» ASSIGNMENT
Once the line containing "814x405 pixels." is found in the entries below, restate it and each following line word for word, stopping after the line containing "Given: Select the".

____ PROVIDED INFORMATION

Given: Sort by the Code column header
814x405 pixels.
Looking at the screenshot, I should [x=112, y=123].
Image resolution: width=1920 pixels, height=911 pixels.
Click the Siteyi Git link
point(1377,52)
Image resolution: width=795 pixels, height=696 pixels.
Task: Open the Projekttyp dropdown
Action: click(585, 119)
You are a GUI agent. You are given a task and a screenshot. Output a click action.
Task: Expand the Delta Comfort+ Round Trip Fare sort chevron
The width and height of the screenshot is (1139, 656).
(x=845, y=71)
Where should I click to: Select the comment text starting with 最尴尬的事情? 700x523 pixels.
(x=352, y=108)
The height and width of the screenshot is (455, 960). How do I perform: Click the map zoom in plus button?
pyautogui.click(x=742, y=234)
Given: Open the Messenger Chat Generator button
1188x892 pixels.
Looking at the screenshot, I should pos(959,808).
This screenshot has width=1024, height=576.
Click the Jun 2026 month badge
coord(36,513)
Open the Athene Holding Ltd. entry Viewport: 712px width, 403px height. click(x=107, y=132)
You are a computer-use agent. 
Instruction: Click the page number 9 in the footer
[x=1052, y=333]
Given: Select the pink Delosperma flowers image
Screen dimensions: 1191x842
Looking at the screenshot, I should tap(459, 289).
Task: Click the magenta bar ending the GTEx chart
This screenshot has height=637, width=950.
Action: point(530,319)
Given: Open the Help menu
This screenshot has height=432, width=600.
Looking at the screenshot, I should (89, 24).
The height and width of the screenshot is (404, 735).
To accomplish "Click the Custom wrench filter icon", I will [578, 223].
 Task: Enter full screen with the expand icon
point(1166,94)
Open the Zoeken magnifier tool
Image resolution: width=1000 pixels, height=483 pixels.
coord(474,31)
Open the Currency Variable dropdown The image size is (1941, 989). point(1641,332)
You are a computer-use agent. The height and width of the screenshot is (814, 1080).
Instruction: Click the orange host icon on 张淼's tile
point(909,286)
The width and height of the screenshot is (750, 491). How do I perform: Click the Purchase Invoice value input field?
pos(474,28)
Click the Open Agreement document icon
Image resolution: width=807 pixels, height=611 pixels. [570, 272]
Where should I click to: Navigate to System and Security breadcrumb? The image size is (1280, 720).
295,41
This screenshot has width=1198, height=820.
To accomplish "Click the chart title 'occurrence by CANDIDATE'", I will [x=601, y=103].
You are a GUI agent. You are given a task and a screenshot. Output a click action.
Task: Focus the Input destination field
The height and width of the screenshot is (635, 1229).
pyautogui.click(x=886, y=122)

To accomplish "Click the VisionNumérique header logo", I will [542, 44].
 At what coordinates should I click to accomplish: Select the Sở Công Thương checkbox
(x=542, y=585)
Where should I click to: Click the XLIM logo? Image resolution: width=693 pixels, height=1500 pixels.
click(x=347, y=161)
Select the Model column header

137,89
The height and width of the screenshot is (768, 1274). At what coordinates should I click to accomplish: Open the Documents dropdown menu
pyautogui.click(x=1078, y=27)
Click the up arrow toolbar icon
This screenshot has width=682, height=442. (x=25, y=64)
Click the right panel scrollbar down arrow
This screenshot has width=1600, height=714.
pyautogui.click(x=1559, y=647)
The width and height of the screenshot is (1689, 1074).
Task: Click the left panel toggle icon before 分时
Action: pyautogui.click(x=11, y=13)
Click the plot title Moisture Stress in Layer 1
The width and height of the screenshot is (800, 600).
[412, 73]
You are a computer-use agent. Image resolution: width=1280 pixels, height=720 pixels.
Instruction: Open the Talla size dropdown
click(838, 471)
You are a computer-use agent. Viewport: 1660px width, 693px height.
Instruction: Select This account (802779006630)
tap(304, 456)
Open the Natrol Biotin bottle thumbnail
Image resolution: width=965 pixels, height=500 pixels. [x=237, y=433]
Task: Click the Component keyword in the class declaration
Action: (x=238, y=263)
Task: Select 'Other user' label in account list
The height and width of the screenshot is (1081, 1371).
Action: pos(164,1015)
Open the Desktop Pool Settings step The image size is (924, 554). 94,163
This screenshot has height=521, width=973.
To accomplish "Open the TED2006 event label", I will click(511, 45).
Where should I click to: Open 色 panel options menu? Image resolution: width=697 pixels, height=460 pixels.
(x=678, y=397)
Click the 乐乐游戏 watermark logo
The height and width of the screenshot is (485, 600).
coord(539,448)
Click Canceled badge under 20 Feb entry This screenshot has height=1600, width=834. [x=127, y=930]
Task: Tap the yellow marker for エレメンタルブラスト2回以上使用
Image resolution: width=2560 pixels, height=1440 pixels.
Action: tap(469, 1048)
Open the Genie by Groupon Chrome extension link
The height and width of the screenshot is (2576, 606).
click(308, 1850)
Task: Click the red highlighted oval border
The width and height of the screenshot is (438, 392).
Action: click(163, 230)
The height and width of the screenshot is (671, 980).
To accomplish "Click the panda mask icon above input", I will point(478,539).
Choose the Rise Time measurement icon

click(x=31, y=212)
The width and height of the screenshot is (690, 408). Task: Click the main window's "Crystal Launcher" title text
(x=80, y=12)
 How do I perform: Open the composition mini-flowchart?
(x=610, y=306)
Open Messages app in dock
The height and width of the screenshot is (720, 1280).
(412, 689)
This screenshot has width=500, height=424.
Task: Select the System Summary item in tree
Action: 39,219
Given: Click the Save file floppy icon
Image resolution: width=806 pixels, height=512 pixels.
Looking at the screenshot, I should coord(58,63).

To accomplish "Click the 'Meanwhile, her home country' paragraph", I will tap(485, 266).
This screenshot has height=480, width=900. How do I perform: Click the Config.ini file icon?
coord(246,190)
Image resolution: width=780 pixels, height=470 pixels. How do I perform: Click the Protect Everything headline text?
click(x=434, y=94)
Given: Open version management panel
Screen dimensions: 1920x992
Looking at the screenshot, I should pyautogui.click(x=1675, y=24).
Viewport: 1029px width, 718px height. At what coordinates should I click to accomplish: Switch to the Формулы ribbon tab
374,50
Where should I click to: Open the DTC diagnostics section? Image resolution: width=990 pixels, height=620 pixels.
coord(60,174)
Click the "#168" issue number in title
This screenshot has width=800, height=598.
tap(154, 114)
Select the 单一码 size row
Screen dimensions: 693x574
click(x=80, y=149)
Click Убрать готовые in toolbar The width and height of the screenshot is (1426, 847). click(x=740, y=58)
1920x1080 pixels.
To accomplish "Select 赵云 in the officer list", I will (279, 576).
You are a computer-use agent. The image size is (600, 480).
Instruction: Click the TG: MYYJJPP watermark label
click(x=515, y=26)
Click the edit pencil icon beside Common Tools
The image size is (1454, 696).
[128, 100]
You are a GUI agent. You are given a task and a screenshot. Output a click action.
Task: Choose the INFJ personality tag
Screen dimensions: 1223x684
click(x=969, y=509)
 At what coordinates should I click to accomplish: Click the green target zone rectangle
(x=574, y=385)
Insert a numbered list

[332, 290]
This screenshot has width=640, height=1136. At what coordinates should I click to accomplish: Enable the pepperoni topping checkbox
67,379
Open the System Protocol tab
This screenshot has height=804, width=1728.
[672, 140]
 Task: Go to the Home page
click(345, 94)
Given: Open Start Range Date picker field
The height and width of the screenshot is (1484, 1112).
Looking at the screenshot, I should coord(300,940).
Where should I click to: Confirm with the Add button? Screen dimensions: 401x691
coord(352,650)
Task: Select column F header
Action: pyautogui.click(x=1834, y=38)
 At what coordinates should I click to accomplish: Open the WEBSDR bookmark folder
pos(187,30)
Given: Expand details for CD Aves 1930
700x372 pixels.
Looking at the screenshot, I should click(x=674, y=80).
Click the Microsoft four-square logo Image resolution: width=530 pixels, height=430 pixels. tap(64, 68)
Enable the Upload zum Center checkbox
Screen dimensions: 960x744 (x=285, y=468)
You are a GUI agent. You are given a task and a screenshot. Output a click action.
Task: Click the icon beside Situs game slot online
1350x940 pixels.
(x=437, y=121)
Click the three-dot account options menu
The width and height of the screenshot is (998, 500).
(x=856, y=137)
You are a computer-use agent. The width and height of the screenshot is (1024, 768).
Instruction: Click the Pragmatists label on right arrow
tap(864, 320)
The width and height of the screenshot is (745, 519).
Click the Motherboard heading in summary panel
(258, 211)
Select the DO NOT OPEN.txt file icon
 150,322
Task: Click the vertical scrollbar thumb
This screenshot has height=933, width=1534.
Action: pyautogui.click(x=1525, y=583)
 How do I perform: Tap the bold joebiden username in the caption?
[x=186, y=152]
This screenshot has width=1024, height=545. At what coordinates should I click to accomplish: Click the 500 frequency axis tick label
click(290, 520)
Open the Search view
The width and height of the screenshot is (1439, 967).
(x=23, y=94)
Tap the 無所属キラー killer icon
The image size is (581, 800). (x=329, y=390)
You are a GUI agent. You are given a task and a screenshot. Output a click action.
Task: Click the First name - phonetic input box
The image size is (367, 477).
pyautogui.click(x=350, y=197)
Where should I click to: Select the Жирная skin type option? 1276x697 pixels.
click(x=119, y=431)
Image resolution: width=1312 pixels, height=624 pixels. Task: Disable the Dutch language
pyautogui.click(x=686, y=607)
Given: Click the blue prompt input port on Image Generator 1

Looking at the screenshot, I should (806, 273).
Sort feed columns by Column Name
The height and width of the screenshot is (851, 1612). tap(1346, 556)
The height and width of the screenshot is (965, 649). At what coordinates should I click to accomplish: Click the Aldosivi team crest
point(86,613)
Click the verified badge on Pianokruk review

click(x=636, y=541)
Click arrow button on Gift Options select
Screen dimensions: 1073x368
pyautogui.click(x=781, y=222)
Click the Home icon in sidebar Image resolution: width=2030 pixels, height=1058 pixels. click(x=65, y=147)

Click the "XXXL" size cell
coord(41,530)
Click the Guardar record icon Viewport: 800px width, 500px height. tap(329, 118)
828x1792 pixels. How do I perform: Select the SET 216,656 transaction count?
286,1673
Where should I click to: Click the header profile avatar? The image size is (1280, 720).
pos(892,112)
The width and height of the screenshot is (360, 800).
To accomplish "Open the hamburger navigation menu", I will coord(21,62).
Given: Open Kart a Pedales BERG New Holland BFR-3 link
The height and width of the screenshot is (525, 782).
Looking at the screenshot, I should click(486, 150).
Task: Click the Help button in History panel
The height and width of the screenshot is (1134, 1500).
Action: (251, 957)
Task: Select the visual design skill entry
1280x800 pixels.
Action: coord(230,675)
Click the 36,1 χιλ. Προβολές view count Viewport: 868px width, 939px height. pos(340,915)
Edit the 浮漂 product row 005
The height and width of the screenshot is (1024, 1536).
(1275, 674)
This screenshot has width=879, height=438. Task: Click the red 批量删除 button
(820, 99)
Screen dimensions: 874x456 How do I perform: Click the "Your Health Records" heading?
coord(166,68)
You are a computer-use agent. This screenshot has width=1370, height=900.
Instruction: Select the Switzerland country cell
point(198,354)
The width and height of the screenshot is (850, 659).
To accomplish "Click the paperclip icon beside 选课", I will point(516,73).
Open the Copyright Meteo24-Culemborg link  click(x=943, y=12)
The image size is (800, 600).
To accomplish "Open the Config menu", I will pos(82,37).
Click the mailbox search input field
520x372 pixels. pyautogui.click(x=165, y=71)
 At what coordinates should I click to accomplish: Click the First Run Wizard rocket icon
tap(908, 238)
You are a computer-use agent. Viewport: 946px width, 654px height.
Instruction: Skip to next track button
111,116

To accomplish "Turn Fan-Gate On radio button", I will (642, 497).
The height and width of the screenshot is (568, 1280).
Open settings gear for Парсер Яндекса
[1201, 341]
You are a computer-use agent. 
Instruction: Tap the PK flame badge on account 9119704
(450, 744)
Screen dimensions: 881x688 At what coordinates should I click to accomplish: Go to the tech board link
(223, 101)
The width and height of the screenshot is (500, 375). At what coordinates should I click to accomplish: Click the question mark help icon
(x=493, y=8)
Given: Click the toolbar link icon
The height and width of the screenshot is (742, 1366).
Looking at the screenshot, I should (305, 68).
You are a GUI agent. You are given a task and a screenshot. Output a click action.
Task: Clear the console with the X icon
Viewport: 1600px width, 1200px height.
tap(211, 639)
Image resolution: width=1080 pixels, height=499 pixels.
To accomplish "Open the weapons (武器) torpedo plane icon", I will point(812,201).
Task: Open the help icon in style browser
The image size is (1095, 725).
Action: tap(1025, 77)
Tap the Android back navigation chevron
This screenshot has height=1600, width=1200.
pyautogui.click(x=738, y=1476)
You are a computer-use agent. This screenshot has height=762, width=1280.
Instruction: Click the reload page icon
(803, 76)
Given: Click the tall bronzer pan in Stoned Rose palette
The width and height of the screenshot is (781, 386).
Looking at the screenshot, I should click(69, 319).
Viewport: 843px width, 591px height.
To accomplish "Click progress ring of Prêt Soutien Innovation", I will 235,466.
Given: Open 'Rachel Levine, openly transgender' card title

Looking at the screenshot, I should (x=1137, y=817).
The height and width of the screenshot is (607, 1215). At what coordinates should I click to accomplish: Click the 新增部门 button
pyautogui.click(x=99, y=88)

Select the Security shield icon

________

» EXERCISE RESULT
814x405 pixels.
Looking at the screenshot, I should [x=112, y=123].
Image resolution: width=1920 pixels, height=911 pixels.
Click the Siteyi Git link
point(1377,52)
Image resolution: width=795 pixels, height=696 pixels.
Task: Open the Projekttyp dropdown
Action: click(585, 119)
You are a GUI agent. You are given a task and a screenshot. Output a click action.
Task: Expand the Delta Comfort+ Round Trip Fare sort chevron
The width and height of the screenshot is (1139, 656).
(x=845, y=71)
Where should I click to: Select the comment text starting with 最尴尬的事情? 700x523 pixels.
(x=352, y=108)
The height and width of the screenshot is (455, 960). How do I perform: Click the map zoom in plus button?
pyautogui.click(x=742, y=234)
Given: Open the Messenger Chat Generator button
1188x892 pixels.
Looking at the screenshot, I should pos(959,808).
This screenshot has width=1024, height=576.
Click the Jun 2026 month badge
coord(36,513)
Open the Athene Holding Ltd. entry Viewport: 712px width, 403px height. click(x=107, y=132)
You are a computer-use agent. 
Instruction: Click the page number 9 in the footer
[x=1052, y=333]
Given: Select the pink Delosperma flowers image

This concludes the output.